Carne cultivada: ‘stop’ a la dependencia de las importaciones

El coronavirus ha afectado a las cadenas de suministro de carne de todo el mundo. La irrupción de la pandemia ha obligado a países muy dependientes de la importación de alimentos a buscar soluciones para evitar tanto el desabastecimiento como los riesgos de seguridad alimentaria que suponen las enfermedades de los animales. El avance de la ingeniería celular, y, en concreto, de la carne cultivada, abre un camino alternativo a la producción tradicional.

La producción total de carne en el mundo disminuirá un 1,7% en 2020 debido a las enfermedades de los animales, las perturbaciones del mercado relacionadas con la pandemia por COVID-19 y los efectos persistentes de las sequías, según las previsiones del informe ‘Perspectivas alimentarias’ de la Organización de las Naciones Unidas para la Alimentación y la Agricultura (FAO).

El estudio aborda las tendencias de la producción y el mercado en 2020-21 para los productos alimentarios más comercializados del mundo, entre los que se encuentra la carne. “Los precios internacionales de la carne han bajado un 8,6% desde enero de 2020, debido a los efectos de las medidas relacionadas con la COVID-19, incluidas las consiguientes dificultades logísticas, el fuerte descenso de la demanda mundial de importaciones y los grandes volúmenes de productos cárnicos sin vender”, apuntan desde la FAO.

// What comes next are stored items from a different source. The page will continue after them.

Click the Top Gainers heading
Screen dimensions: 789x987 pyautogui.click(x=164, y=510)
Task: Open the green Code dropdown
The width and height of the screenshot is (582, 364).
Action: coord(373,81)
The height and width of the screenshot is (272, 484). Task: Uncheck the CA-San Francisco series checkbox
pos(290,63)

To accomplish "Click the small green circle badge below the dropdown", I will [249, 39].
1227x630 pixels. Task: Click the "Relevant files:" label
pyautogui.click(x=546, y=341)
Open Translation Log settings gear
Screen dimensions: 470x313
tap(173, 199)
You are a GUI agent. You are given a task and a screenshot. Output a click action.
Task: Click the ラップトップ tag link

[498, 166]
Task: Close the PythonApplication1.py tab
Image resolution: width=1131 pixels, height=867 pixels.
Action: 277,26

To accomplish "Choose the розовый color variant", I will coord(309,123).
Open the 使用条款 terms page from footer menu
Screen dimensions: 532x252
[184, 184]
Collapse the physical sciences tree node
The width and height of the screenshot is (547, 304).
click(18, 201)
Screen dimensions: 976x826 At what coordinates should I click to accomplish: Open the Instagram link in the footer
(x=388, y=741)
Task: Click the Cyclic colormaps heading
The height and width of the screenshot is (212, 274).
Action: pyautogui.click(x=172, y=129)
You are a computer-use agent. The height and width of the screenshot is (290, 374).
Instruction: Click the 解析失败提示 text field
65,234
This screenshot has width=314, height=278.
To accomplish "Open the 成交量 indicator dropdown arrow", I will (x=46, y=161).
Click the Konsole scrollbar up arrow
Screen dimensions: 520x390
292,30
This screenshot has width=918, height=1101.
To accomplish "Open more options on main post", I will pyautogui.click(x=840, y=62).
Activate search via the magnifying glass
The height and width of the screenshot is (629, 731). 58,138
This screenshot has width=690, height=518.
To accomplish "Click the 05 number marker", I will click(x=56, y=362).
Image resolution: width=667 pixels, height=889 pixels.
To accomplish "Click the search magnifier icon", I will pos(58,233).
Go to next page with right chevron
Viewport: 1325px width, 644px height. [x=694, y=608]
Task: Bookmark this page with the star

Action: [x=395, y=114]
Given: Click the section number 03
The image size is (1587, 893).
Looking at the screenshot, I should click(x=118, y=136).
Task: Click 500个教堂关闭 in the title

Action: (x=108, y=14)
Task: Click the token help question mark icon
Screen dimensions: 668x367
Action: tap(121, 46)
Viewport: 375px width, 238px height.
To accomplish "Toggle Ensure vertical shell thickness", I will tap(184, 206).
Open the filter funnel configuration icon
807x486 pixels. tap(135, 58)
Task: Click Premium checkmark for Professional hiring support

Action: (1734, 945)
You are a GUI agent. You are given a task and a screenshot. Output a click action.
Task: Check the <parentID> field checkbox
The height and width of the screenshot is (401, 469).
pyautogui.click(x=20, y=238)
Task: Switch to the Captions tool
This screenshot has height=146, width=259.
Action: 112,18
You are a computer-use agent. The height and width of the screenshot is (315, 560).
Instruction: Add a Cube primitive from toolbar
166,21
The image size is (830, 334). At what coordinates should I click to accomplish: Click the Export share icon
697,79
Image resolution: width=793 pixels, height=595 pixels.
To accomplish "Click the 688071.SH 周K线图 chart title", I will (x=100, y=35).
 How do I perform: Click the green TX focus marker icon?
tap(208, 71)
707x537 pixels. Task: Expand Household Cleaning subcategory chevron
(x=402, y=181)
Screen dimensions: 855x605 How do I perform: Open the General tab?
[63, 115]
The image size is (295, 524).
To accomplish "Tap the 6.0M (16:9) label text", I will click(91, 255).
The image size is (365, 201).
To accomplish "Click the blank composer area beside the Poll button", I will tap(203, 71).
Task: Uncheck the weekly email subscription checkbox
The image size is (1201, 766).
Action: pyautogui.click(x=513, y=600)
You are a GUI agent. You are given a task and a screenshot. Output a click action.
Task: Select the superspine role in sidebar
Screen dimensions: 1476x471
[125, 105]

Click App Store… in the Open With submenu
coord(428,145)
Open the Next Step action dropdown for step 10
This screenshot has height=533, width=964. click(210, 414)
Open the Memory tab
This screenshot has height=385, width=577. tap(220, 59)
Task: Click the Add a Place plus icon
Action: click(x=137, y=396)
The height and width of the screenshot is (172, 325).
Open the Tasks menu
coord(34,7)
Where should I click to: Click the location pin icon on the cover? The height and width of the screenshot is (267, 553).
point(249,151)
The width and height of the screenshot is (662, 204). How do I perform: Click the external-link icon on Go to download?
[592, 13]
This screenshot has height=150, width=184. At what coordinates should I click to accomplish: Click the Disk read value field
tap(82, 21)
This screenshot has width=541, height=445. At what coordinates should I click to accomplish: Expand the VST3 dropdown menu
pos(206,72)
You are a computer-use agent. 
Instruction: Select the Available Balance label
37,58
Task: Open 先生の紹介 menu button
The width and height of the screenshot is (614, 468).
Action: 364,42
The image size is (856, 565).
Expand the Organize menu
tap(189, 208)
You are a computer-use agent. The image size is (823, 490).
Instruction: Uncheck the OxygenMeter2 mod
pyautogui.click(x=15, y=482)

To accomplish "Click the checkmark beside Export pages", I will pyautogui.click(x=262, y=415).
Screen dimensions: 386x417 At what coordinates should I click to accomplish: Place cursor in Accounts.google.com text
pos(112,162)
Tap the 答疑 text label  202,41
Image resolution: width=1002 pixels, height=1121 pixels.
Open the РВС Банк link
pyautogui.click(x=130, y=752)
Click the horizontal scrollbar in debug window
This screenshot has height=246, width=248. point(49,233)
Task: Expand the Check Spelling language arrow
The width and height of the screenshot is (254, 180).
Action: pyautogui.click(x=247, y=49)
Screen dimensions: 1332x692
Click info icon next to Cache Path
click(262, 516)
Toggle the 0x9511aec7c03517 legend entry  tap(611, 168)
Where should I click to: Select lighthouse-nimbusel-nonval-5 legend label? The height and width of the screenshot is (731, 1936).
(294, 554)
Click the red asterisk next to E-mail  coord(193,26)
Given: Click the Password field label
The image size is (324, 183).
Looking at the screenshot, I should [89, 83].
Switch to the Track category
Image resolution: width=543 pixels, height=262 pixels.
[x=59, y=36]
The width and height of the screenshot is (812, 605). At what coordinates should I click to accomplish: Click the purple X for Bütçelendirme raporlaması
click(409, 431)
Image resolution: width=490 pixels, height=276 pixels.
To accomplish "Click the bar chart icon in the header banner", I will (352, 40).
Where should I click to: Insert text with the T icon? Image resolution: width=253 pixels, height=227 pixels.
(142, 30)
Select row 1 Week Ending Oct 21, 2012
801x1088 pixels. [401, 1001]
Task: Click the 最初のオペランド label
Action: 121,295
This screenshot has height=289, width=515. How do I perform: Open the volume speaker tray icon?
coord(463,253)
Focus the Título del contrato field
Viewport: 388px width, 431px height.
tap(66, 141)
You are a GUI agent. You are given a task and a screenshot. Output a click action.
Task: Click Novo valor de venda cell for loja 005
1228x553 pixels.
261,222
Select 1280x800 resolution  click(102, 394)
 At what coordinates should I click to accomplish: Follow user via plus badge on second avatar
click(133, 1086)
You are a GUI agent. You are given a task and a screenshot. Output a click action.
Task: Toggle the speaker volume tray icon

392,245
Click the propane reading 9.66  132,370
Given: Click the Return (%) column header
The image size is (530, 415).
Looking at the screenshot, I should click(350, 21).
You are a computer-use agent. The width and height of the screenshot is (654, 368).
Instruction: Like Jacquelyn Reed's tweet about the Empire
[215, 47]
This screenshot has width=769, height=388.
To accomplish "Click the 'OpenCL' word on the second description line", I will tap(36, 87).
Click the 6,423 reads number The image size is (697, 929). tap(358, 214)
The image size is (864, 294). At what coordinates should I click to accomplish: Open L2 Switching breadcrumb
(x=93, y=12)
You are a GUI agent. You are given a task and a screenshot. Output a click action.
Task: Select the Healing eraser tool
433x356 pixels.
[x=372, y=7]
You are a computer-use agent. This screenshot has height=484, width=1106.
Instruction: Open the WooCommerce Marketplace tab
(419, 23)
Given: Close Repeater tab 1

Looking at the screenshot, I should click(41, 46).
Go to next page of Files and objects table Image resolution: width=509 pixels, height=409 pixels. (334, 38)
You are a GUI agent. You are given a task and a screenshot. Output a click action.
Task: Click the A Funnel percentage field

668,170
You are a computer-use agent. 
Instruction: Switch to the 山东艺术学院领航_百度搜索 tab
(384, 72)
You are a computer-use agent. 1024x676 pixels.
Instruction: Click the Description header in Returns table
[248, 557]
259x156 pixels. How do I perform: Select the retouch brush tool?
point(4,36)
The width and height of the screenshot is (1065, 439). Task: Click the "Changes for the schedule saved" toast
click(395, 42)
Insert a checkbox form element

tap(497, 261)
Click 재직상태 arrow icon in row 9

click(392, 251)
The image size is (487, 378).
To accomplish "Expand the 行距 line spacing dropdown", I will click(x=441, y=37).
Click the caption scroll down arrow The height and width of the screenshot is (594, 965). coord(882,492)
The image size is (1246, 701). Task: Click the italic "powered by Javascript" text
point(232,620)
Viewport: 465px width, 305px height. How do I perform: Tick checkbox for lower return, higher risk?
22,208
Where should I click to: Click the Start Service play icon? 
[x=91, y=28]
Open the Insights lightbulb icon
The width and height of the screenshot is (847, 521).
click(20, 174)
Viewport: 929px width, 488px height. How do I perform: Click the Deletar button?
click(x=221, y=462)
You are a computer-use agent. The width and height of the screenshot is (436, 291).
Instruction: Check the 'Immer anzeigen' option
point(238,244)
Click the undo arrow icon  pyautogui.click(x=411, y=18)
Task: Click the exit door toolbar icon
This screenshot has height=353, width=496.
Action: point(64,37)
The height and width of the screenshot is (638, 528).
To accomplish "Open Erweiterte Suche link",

Al mismo tiempo, países como Emiratos Árabes Unidos y resto de estados del Golfo están obligados a importar la mayor parte de sus alimentos, en gran parte porque sus climas áridos dificultan los cultivos y la cría de ganado. También dependen de los suministros de productos médicos, de consumo e industriales del extranjero para mantener a sus poblaciones. El gobierno de los EAU ha tomado varias medidas para asegurar el acceso ininterrumpido a los suministros desde que el coronavirus se propagó por todo el mundo. Así, el país ha importado recientemente 4.500 vacas lecheras del Uruguay con el propósito de aumentar la seguridad alimentaria.

En este contexto, el avance de la ingeniería celular, y, en concreto, de la carne cultivada, abre un camino alternativo a los problemas asociados a los sistemas de producción y distribución alimentaria tradicionales. Nos encontramos ante la posibilidad de obtener productos de origen animal con alto contenido proteínico sin depender de la industria ganadera y reduciendo significativamente su impacto medioambiental.  Y lo que es aún más importante: en cualquier parte del mundo, con independencia de sus condiciones climáticas o territoriales.

‘Future of Food’ o carne sin ganado

En esta línea, el movimiento ‘Future of Food’, iniciativa virtual surgida en Austria con el propósito de informar sobre las alternativas a la producción de origen animal, dedica una de sus áreas de difusión a la posibilidad de obtener carne sin ganado.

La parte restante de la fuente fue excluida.